=== DOCUMENT EXTRACT ===
ISLAMABAD: The World Bank has approved two projects for Pakistan worth $400 million — one for supporting measures being taken to reduce food insecurity caused by locust swarms and the other for actions required to restore educational activities in schools which have been closed because of the Covid-19 outbreak.
The financing of $200m for the ‘Locust Emergency and Food Security Project’ will support emergency actions to control the locust outbreak and prevent further spread across Pakistan and South Asia region.
Food insecurity, virus-hit educational activities are in focus
Out of the total project cost of $200m, $125m will be financed through the regional International Development Association (IDA), according to the project document.
According to the government estimate, in the worst case scenario, the agricultural loss could reach over $15 billion, including both Rabi and Kharif crops. This is a significant risk in Pakistan, where about 20 per cent of the population (around 40m people) is undernourished, 40pc of the population experiences multidimensional poverty and 25pc of the population is living under the national poverty line.
===
■ **TASK GOAL**:
Answer these questions from the World Bank projects article:
1. What is the combined value of the two projects the World Bank approved for Pakistan?
2. How much of the $200m for the 'Locust Emergency and Food Security Project' will be financed through the regional International Development Association?
3. What share of Pakistan's population is undernourished?
=== INFORMATION GIVEN ===
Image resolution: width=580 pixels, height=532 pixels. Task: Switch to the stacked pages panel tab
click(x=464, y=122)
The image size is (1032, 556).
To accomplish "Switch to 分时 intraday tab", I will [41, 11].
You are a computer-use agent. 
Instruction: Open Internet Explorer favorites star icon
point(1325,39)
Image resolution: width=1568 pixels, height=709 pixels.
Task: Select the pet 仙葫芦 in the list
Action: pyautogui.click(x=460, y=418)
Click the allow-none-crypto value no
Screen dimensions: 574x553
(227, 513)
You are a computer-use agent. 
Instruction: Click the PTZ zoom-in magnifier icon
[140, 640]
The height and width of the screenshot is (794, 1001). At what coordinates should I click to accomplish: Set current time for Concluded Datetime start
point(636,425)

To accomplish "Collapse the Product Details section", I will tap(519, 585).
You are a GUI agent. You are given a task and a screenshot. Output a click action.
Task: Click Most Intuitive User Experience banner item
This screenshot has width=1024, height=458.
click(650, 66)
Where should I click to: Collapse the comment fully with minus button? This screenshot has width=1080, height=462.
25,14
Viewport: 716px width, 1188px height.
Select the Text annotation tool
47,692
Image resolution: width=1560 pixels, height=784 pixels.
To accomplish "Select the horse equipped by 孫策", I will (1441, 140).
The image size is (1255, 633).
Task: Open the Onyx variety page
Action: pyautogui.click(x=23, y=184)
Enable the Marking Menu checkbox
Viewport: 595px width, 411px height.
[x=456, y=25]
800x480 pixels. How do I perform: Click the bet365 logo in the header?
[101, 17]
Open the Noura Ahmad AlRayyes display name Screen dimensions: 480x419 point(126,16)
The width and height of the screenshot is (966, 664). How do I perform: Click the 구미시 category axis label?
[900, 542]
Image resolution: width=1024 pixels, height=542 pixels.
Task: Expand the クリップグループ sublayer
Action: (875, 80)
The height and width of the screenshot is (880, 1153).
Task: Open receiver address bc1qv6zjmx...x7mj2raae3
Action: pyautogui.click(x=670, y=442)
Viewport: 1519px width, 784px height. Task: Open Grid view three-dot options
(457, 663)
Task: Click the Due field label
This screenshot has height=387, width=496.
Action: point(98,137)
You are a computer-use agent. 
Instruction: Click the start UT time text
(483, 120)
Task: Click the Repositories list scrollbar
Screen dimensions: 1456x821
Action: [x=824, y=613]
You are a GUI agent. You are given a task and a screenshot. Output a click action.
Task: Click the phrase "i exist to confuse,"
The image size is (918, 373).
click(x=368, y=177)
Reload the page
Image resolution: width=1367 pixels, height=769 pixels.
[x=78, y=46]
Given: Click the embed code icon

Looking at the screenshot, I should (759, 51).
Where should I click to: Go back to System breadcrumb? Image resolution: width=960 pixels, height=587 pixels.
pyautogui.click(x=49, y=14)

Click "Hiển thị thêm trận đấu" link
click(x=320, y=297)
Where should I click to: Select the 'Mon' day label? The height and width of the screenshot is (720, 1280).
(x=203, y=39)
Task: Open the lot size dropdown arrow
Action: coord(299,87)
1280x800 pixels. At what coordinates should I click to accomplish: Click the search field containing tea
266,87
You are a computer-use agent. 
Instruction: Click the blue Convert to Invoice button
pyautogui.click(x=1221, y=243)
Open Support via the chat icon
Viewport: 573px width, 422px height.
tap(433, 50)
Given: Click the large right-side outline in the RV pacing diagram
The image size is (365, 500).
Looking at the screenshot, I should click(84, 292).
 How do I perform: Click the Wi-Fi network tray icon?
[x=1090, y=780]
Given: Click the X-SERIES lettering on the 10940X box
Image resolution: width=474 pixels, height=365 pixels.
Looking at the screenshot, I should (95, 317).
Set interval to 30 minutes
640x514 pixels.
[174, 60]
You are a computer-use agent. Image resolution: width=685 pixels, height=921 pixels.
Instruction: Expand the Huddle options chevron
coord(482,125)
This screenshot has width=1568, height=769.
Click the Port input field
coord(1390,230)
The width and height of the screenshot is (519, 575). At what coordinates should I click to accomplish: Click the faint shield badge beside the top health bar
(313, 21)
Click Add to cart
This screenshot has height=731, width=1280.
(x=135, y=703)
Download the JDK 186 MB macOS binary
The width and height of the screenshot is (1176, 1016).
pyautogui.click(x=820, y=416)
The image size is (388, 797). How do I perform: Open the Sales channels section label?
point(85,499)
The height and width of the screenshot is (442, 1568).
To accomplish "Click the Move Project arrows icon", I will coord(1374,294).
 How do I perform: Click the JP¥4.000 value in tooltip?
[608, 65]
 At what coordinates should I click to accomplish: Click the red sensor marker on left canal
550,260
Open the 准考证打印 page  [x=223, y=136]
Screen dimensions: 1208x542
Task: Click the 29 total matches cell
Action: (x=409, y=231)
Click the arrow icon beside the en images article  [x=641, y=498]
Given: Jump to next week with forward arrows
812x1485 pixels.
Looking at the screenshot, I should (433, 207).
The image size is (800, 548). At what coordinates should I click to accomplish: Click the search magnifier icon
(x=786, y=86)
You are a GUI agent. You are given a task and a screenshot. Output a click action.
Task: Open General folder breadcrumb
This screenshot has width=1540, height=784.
===
■ **RESULT OF THIS TASK**:
1. $400 million
2. $125m
3. About 20 per cent (around 40m people)